Prospective Netflix investors are likely pondering whether this is the right time to scoop up some shares. Netflix bears are adamant the stock is overvalued. The stock has doubled in price this year alone. Its P/E ratio is a colossal 261.74. Furthermore, Netflix has a beta of 1.36. This is a high-flying, volatile stock that might be egregiously overvalued. If you take pride in being a value investor, Netflix does not belong in your portfolio.

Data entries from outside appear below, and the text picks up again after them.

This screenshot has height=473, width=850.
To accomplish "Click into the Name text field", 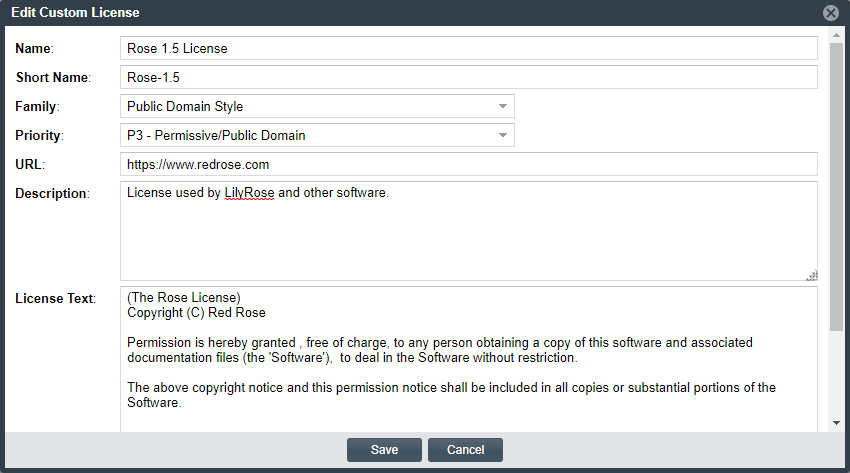I will coord(468,48).
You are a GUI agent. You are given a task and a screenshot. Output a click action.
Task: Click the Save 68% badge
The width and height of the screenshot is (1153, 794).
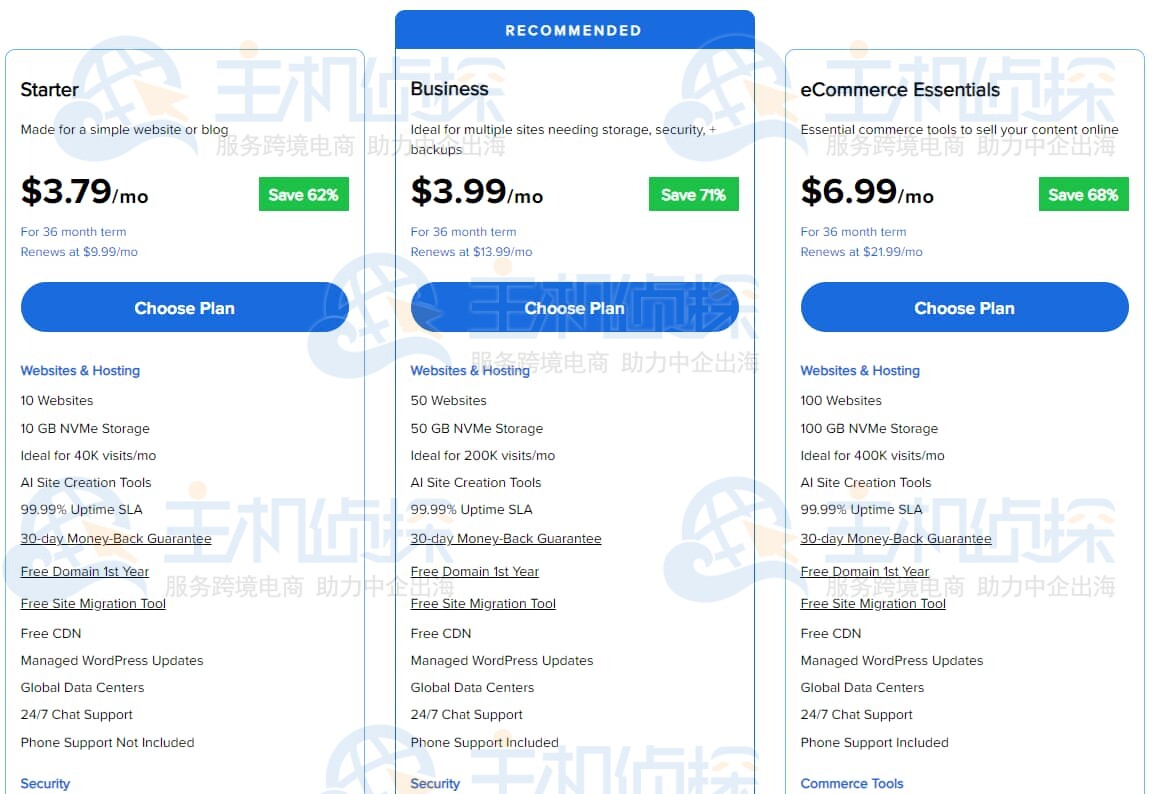1083,195
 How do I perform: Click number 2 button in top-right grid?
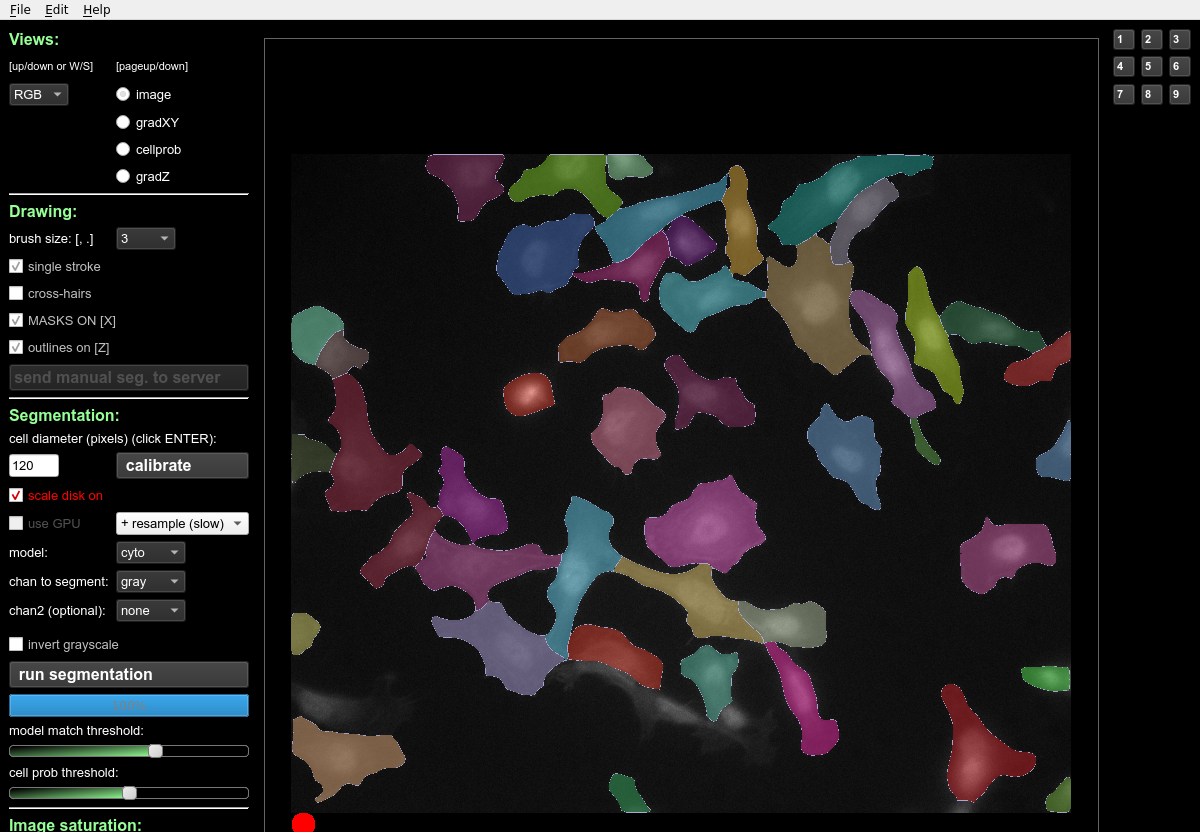(1152, 40)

Prospective investors should be aware of the fact that the majority of Netflix’s exclusive content leaves much to be desired. Check out Netflix’s original programming, and you will find a seemingly endless stream of average to below average content. Netflix is rolling out original content at breakneck speed with little regard for quality. The company has released a whopping 450 hours of original content for viewers in the United States in the second quarter of 2018 alone. Ask Netflix users about these original programs and many will report scrolling right by them in favor of better-known movies, TV shows, documentaries and other streaming content.
Though some of the popular streaming service’s original content has proven successful, most cannot match the quality of Netflix originals like 13 Reasons Why and Unbreakable Kimmy Schmidt. The vast majority of the company’s exclusive content is incredibly disappointing. This is cause for concern as Netflix has committed upwards of $8 billion for original content.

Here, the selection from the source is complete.